[INFORMATION Boundary: Start]

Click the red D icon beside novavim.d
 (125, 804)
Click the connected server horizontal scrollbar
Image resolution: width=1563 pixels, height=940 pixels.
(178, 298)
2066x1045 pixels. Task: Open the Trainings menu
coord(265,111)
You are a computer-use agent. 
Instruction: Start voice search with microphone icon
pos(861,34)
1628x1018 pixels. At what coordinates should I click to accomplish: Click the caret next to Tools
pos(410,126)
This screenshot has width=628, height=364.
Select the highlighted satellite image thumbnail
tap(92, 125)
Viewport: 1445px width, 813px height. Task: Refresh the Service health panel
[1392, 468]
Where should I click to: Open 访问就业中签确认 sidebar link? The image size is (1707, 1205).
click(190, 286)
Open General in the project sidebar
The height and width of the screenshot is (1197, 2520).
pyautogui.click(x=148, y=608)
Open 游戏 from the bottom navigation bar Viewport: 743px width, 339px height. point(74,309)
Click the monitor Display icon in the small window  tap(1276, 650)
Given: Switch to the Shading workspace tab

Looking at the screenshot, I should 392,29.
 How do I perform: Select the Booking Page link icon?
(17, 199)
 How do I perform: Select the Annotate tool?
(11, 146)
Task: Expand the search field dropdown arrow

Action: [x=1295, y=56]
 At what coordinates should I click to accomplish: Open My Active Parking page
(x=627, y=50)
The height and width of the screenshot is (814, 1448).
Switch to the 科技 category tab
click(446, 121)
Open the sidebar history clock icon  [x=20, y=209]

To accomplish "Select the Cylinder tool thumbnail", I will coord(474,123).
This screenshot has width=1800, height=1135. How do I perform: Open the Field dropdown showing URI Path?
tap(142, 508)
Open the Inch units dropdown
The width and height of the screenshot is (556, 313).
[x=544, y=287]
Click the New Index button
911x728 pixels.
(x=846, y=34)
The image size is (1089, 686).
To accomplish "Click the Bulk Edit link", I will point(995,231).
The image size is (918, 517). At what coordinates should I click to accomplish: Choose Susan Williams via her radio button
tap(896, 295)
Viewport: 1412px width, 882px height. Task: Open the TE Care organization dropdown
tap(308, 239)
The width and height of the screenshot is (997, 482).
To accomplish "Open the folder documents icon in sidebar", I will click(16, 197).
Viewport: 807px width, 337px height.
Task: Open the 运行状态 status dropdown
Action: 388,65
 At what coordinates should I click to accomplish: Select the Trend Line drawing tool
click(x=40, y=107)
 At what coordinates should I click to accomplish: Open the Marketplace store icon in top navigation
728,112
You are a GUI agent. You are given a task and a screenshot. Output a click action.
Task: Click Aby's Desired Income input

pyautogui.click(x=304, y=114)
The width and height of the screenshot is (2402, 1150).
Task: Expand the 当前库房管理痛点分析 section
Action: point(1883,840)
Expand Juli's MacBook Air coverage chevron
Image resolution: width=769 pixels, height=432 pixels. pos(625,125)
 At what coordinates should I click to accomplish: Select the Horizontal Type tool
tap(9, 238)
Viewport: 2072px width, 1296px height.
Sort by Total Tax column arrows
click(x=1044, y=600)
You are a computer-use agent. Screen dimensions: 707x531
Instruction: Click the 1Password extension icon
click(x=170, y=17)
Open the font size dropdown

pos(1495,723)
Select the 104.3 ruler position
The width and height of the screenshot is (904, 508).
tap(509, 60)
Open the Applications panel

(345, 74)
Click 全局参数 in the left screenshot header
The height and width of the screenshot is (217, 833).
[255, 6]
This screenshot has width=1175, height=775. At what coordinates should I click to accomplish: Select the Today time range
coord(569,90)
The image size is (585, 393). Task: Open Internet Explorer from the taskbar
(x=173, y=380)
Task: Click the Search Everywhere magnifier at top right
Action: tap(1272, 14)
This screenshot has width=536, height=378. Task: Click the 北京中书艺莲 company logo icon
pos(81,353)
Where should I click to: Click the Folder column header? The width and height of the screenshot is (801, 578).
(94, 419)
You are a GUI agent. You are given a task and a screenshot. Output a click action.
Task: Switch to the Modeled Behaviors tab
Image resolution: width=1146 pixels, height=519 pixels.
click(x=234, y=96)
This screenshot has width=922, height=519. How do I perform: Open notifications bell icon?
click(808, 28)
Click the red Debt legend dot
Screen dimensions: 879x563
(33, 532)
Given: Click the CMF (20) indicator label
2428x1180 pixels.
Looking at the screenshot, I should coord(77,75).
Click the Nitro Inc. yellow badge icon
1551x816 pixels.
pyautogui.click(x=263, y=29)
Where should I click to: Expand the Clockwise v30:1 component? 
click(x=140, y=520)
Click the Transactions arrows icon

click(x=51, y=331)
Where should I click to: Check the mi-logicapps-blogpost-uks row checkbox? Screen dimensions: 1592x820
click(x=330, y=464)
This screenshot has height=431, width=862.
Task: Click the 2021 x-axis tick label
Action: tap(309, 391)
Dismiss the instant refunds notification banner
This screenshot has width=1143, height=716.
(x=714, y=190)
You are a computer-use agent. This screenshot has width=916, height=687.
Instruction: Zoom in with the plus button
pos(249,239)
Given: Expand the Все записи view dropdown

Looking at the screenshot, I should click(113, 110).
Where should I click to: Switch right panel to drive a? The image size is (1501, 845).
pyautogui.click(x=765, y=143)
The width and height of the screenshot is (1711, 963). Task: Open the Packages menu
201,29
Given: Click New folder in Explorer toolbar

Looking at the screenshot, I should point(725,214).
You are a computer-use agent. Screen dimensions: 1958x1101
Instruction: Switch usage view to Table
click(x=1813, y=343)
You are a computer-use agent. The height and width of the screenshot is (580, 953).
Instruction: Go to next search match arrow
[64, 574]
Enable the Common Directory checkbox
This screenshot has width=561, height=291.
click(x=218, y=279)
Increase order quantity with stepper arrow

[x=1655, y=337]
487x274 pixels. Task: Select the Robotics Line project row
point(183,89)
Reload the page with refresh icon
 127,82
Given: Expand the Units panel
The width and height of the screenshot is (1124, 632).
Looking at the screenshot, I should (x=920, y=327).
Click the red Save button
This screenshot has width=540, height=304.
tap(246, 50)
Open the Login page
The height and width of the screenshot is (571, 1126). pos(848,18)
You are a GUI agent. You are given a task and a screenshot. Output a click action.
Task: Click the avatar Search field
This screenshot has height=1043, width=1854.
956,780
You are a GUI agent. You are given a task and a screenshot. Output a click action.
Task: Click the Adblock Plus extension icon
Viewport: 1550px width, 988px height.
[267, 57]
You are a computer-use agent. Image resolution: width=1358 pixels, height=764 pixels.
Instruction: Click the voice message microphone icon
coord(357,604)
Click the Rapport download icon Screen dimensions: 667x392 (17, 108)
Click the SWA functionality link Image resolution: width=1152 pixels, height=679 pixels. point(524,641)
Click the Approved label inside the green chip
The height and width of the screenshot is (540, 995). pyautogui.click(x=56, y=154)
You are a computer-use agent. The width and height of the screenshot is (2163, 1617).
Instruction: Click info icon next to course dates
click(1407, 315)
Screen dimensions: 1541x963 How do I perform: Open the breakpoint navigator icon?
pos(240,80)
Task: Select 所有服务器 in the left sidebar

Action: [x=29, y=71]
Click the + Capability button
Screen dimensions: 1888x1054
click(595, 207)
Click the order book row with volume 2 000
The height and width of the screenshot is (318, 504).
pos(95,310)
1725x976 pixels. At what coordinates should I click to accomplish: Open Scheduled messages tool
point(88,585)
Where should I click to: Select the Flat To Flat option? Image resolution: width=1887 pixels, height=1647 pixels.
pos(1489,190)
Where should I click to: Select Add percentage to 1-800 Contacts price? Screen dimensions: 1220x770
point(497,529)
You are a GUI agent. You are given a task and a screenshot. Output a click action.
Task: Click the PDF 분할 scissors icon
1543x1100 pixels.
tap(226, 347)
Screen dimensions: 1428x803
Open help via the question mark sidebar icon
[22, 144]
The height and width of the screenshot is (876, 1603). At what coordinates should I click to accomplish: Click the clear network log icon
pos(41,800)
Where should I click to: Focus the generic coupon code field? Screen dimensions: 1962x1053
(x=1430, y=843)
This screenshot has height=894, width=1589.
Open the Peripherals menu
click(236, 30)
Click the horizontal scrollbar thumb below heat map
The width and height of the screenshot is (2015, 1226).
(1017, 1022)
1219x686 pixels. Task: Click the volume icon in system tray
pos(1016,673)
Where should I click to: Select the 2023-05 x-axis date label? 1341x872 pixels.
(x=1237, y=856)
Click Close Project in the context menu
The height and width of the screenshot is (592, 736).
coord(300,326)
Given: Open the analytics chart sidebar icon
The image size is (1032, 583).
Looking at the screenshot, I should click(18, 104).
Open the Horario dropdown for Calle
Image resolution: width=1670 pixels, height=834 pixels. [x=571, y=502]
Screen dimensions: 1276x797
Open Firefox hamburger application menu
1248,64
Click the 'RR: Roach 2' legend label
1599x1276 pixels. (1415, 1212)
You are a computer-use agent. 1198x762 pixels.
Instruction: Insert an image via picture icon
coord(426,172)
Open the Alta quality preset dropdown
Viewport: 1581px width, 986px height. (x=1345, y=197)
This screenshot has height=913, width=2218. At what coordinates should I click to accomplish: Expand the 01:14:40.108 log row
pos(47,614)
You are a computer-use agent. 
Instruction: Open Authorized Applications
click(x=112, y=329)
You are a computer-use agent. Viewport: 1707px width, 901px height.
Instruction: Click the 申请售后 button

[INFORMATION Boundary: End]

> TASK GOAL:
What you give back should be exactly the lines of the data above from the line with "This screenshot has width=1143, height=716." through the line with "Click the SWA", both of those included, and nothing more.

> WRITTEN ANSWER:
This screenshot has width=1143, height=716.
(x=714, y=190)
You are a computer-use agent. This screenshot has width=916, height=687.
Instruction: Zoom in with the plus button
pos(249,239)
Given: Expand the Все записи view dropdown

Looking at the screenshot, I should click(113, 110).
Where should I click to: Switch right panel to drive a? The image size is (1501, 845).
pyautogui.click(x=765, y=143)
The width and height of the screenshot is (1711, 963). Task: Open the Packages menu
201,29
Given: Click New folder in Explorer toolbar

Looking at the screenshot, I should point(725,214).
You are a computer-use agent. Screen dimensions: 1958x1101
Instruction: Switch usage view to Table
click(x=1813, y=343)
You are a computer-use agent. The height and width of the screenshot is (580, 953).
Instruction: Go to next search match arrow
[64, 574]
Enable the Common Directory checkbox
This screenshot has width=561, height=291.
click(x=218, y=279)
Increase order quantity with stepper arrow

[x=1655, y=337]
487x274 pixels. Task: Select the Robotics Line project row
point(183,89)
Reload the page with refresh icon
 127,82
Given: Expand the Units panel
The width and height of the screenshot is (1124, 632).
Looking at the screenshot, I should (x=920, y=327).
Click the red Save button
This screenshot has width=540, height=304.
tap(246, 50)
Open the Login page
The height and width of the screenshot is (571, 1126). pos(848,18)
You are a GUI agent. You are given a task and a screenshot. Output a click action.
Task: Click the avatar Search field
This screenshot has height=1043, width=1854.
956,780
You are a GUI agent. You are given a task and a screenshot. Output a click action.
Task: Click the Adblock Plus extension icon
Viewport: 1550px width, 988px height.
[267, 57]
You are a computer-use agent. Image resolution: width=1358 pixels, height=764 pixels.
Instruction: Click the voice message microphone icon
coord(357,604)
Click the Rapport download icon Screen dimensions: 667x392 (17, 108)
Click the SWA functionality link Image resolution: width=1152 pixels, height=679 pixels. point(524,641)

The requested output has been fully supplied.